ABOUT THIS EXERCISE >> Only lines with the string "screenshot" should be returned from the data below.

AVAILABLE DATA >>
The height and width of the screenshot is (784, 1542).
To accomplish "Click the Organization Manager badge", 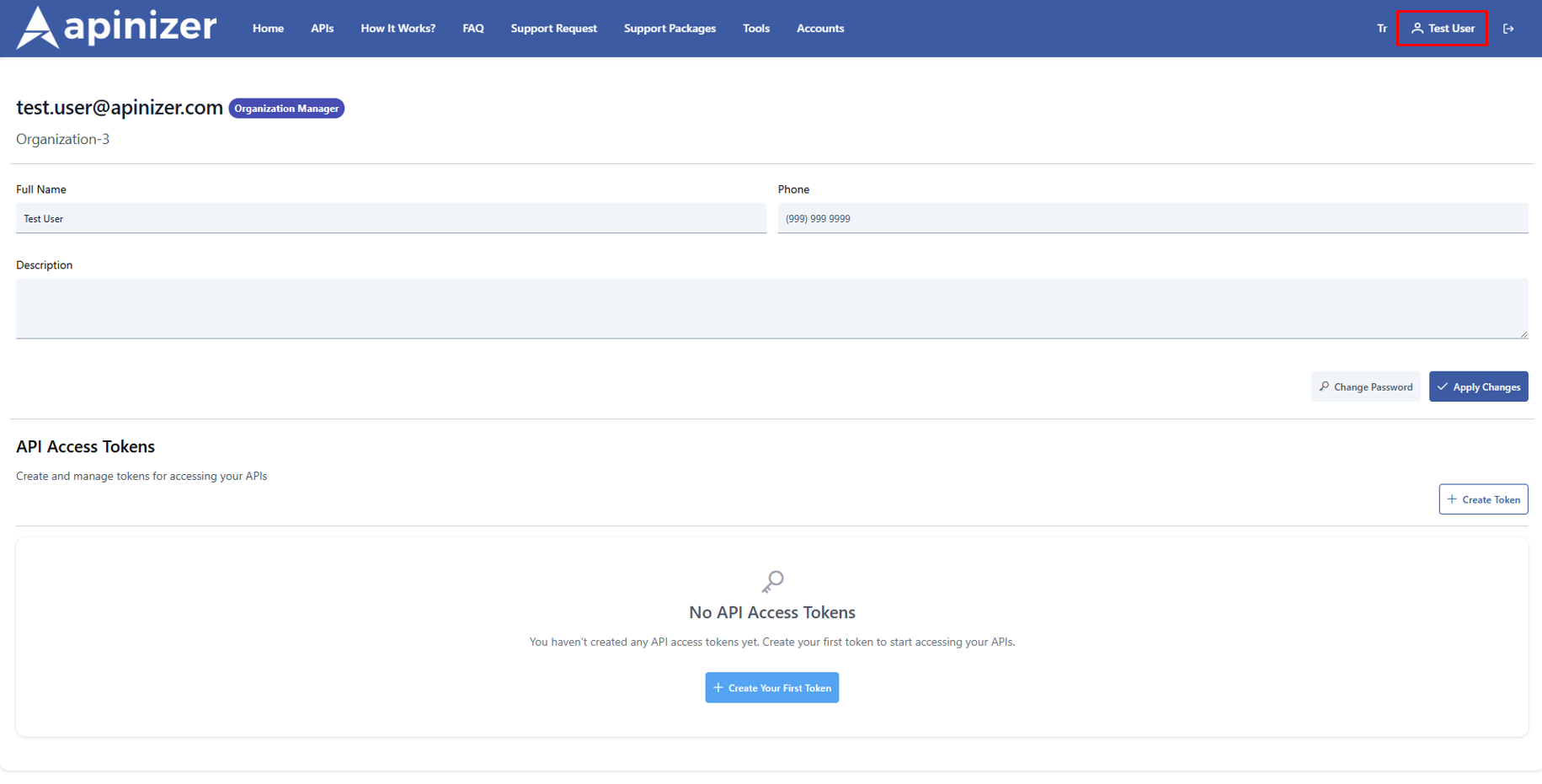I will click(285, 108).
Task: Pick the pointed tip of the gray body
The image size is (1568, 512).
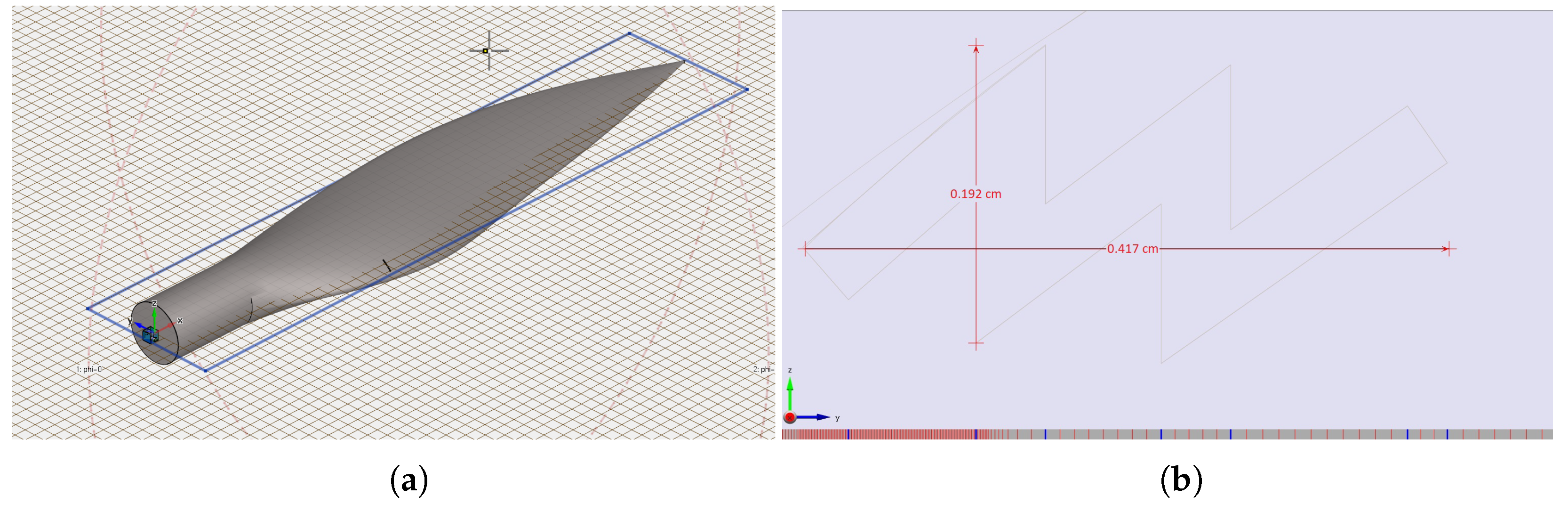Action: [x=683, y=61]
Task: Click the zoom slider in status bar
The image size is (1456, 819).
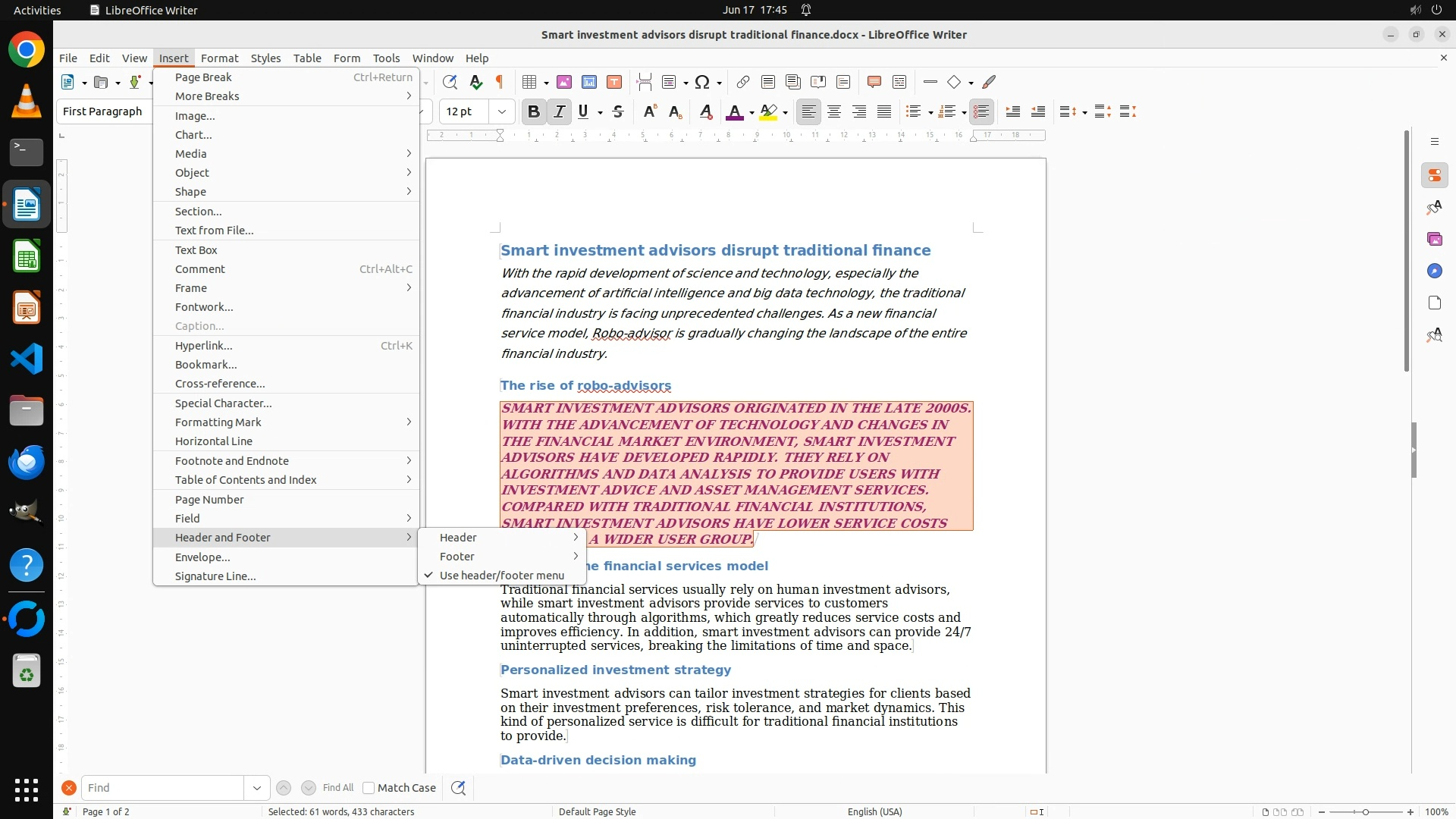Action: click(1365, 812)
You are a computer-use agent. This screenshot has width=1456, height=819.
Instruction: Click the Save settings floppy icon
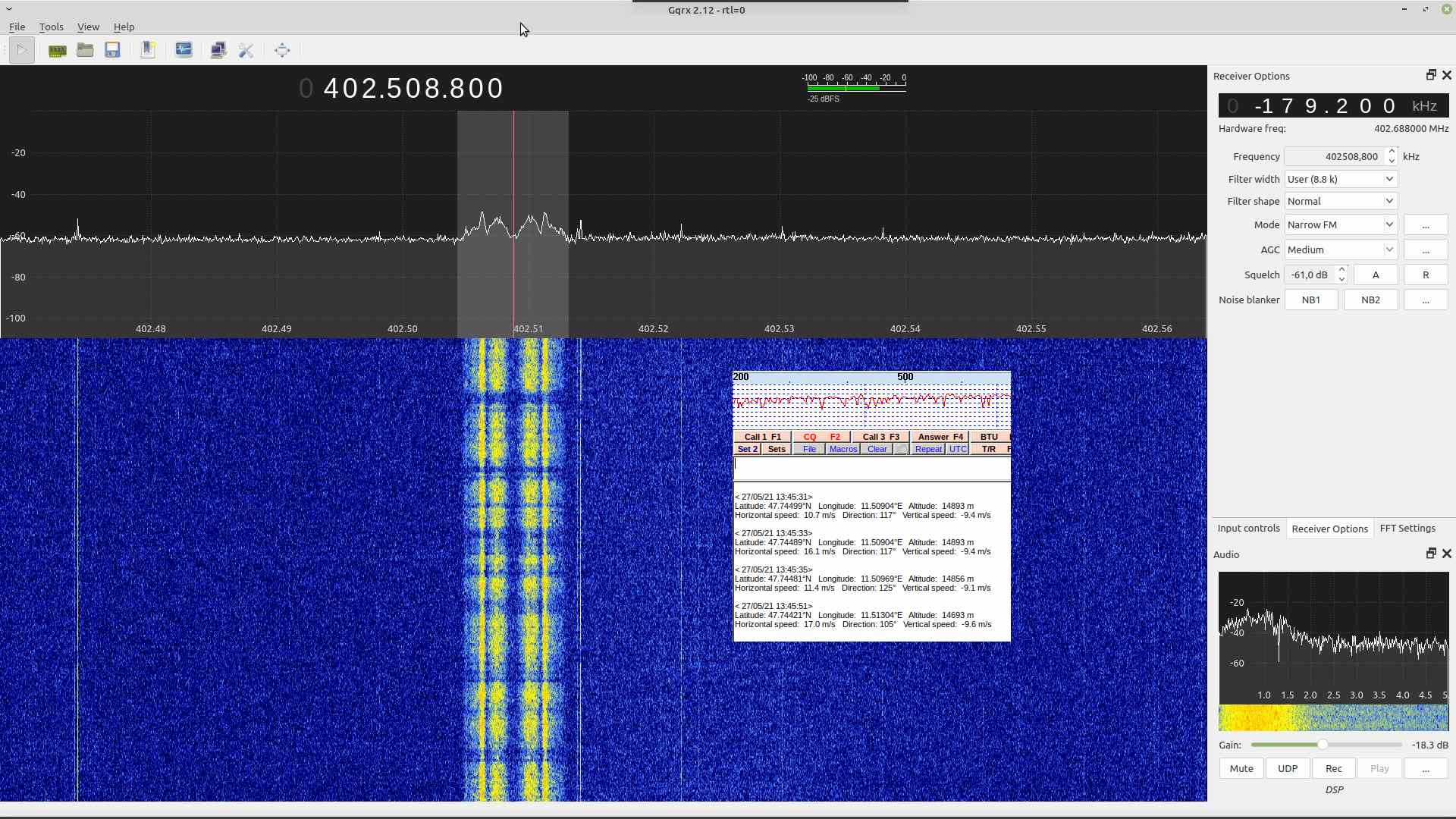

RESULT FOR THIS EXERCISE >>
The height and width of the screenshot is (784, 1542).
You are a computer-use agent. This screenshot has width=1456, height=819.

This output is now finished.